Peter Holt

Millionaire takes on mining sector

THE anti-mining lobby in Ipswich has received a massive boost with high profile multi-millionaire Graham "Skroo" Turner joining the fray.

Mr Turner, tourism executive, Flight Centre managing director and one of Australia's richest people with a fortune listed at about $365 million, is heading the campaign against coal projects.

He stands to be personally affected, with his Spicers Hidden Vale resort at Grandchester in the mining firing line.

But he said hundreds more landholders, businesses and conservationists feared the impact of proposed coal mine projects in the region between Ipswich and Toowoomba.

As reported in the QT, OGL Resources Limited plans to reopen the 675 hectare Ebenezer coal mine near Rosewood next year.

The company has obtained a Mineral Development License to mine a further 9202ha of privately-owned land, known as the Bremer View Coal Project, in a move which opponents believe will devastate the region and the local koala population.

"The impact of an open-cut coal mine reopening so close to the town and the licensed new mine will be devastating for the local community and will see an immensely negative environmental impact," Mr Turner said in a statement.

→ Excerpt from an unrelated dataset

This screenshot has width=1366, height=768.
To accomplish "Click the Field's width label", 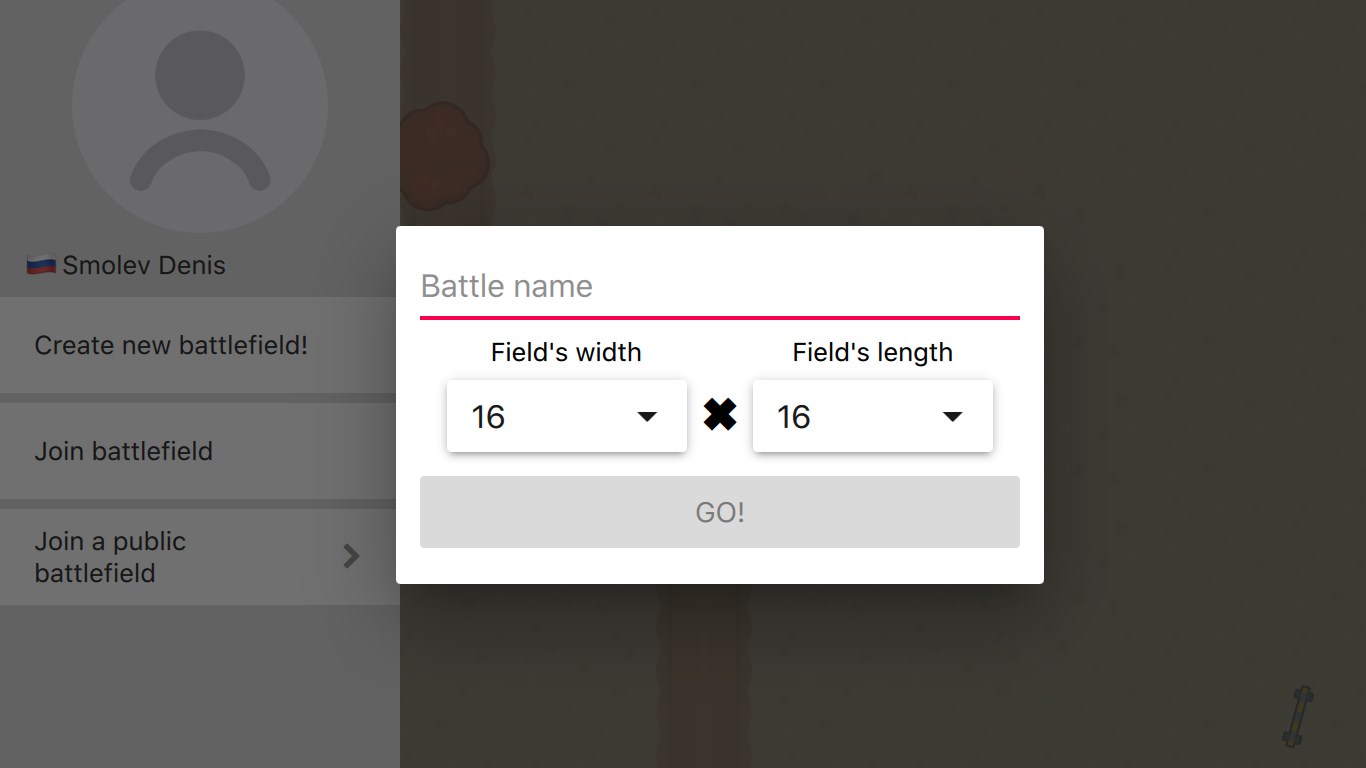I will 566,352.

"The State Government is requesting urgent action to protect south-east Queensland's koalas in an effort to halt their decline, but the government has gone and renewed the mining license at the Ebenezer Coal Mine, which is located in the heart of a well-known koala corridor."

He said business owners and residents feared more than 200 properties would be directly affected by the proposed mine - which would be eight kilometres east of Rosewood - and another 200 indirectly affected.

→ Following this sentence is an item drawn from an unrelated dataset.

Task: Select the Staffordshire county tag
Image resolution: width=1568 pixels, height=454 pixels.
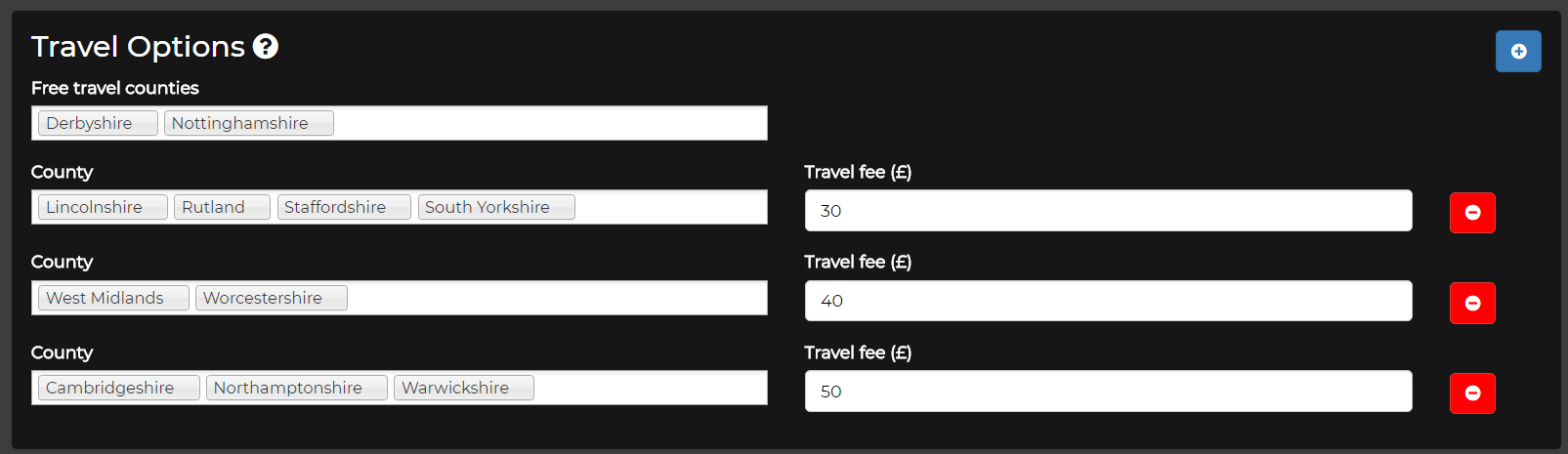Action: point(344,207)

Mr Turner, who owns Spicers Hidden Vale, said the Queensland Tourism award-winning boutique hotel on a 4860ha working country farm would be directly impacted if OGL decided to move forward with the Bremer View Coal Project.

"The government and mining companies need to understand that their actions will be detrimental for the environment, the local community and south-east Queensland's country tourism," he said.

"This is people's livelihoods that we are talking about. An open-cut coal mine will devastate the lives of hundreds, possibly thousands of people due to the mine's close location to the town and the environment will never recover from a project of this magnitude."

Mr Turner, who launched Flight Centre in 1981, said if the community didn't stand up and take action against the mining companies the beautiful region between Ipswich and Toowoomba would be devastated.

Mr Turner said the mining industry was also misleading the public about its contribution to the economy.

"The fact is the mining industry only employs 1.9 per cent of the population and only accounts for around 9.2% of gross domestic product, which is around the same level of contribution as the manufacturing and finance industries," he said.